Mr. Ehrman chairs the Department of Religious Studies at UNC and is the author of Lost Christianities: The Battles for Scriptures and the Faiths We Never Knew, which examines how and why certain texts did or didn't make it into the New Testament. So he was understandably intrigued by the phenomenal success of Dan Brown's megabestseller, The Da Vinci Code, which seemed to borrow from studies in his own field to great dramatic effect. However, when he sat down to read the book he discovered that while it is undeniably thrilling it is also terribly inaccurate, and inaccurate in such elementary ways that it inevitably raises questions about the author's motives. In this book-length rebuttal, Mr. Ehrman, probably wisely, shies away from the motivation issue and instead brings his guns to bear on just the factual mess that Mr. Brown made. Here is a list of errors that Mr. Ehrman quickly drew up for his publisher:
Some Factual Errors in The Da Vinci CodeAll of these and many more are addressed in the book. You'll have noticed that many of the errors are so absurdly obvious that were this all Mr. Ehrman did his book would be overkill--a case of hunting flies with an elephant gun--but along the way he takes advantage of our attention to provide a genuine history of early Christianity that is quite fascinating in its own right.

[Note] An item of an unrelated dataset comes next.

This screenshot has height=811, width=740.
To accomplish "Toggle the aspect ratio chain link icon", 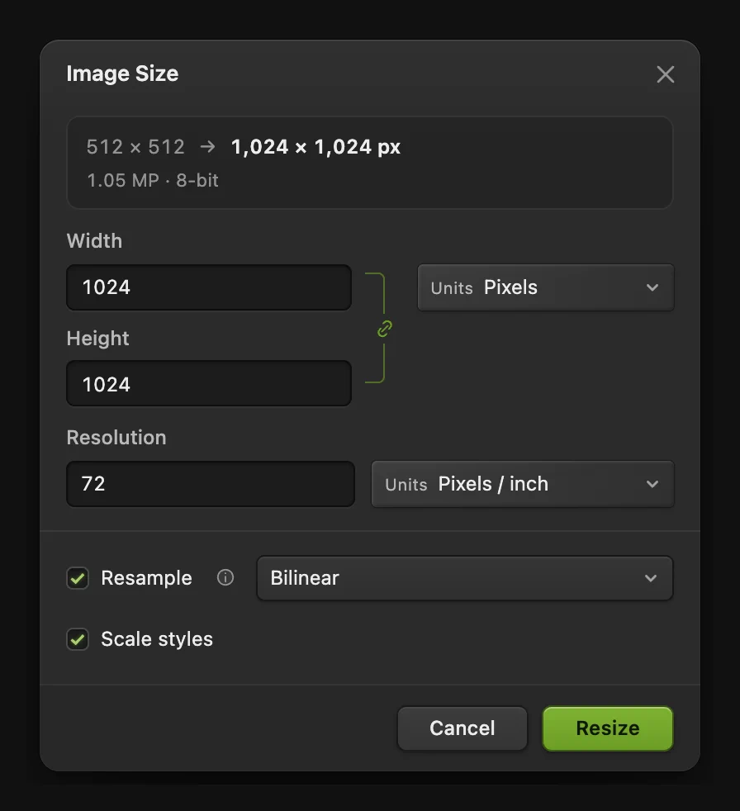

1. Jesus' life was decidedly not "recorded by thousands of followers across the land." He didn't even have thousands of followers, let alone literate ones (p. 231).

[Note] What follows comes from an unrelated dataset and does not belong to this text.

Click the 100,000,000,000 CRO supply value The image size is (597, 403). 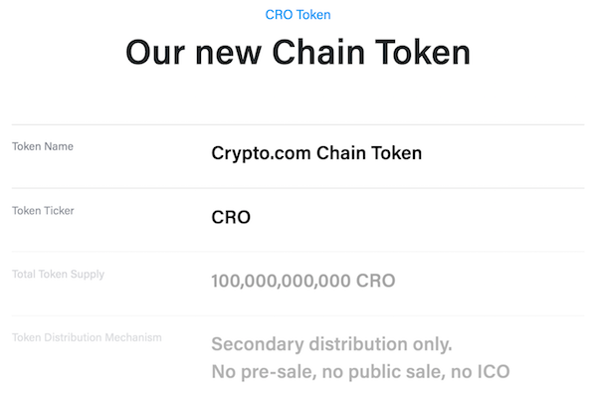click(x=303, y=282)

2. It's not true that eighty Gospels "were considered for the New Testament" (p. 231). This makes it sound like there was a contest, entered by mail...

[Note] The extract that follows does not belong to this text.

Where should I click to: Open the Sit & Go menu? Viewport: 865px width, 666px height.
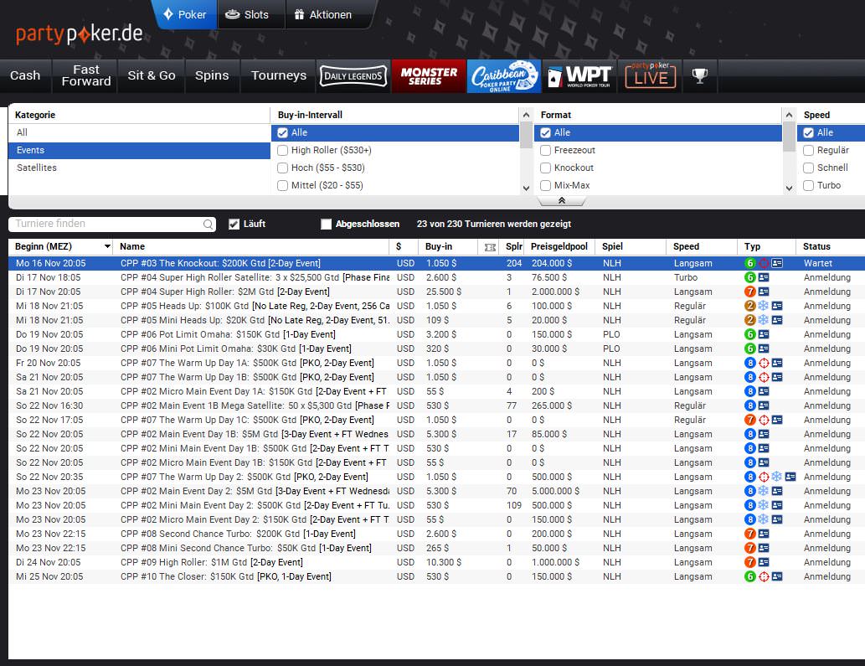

3. It's absolutely not true that Jesus was not considered divine until the Council of Nicea, that before that he was considered merely as "a mortal prophet" (p. 233). The vast majority of Christians by the early fourth century acknowledged him as divine. (Some thought he was so divine he wasn't even human!)
4. Constantine did not commission a "new Bible "that omitted references to Jesus' human traits (p. 234). For one thing, he didn't commission a new Bible at all. For another thing, the books that did get included are chock-full of references to his human traits (he gets hungry, tired, angry; he gets upset; he bleeds, he dies...).
5. The Dead Sea Scrolls were not "found in the 1950s" (p. 234). It was 1947. And the Nag Hammadi documents do not tell the Grail story at all, nor do they emphasize Jesus' human traits. Quite the contrary.
6. "Jewish decorum" in no way forbade "a Jewish man to be unmarried" (p. 245). In fact, most of the community behind the Dead Sea Scrolls were male unmarried celibates.
7. The Dead Sea Scrolls were not among "the earliest Christian records" (p. 245). They are Jewish, with nothing Christian in them.
8. We have no idea about the lineage of Mary Magdalene; nothing connects her with the "house of Benjamin." And even if she were, this wouldn't make her a descendant of David (p. 248).
9. Mary Magdalene was pregnant at the crucifixion? That's a good one (p. 255).
10. The Q document is not a surviving source hid by the Vatican, nor is it a book allegedly written by Jesus himself. It's a hypothetical document that scholars have posited as having been available to Matthew and Luke, principally a collection of the sayings of Jesus. Roman Catholic scholars think the same of it as non-Catholics there's nothing secretive about it (p. 256).
We may never know why Dan Brown's book is so deceitful but Mr. Ehrman leaves no doubt that it is just a pastiche of lies. That he entertains and informs us in the process of administering a thoroughgoing debunking makes his book a pleasure to read.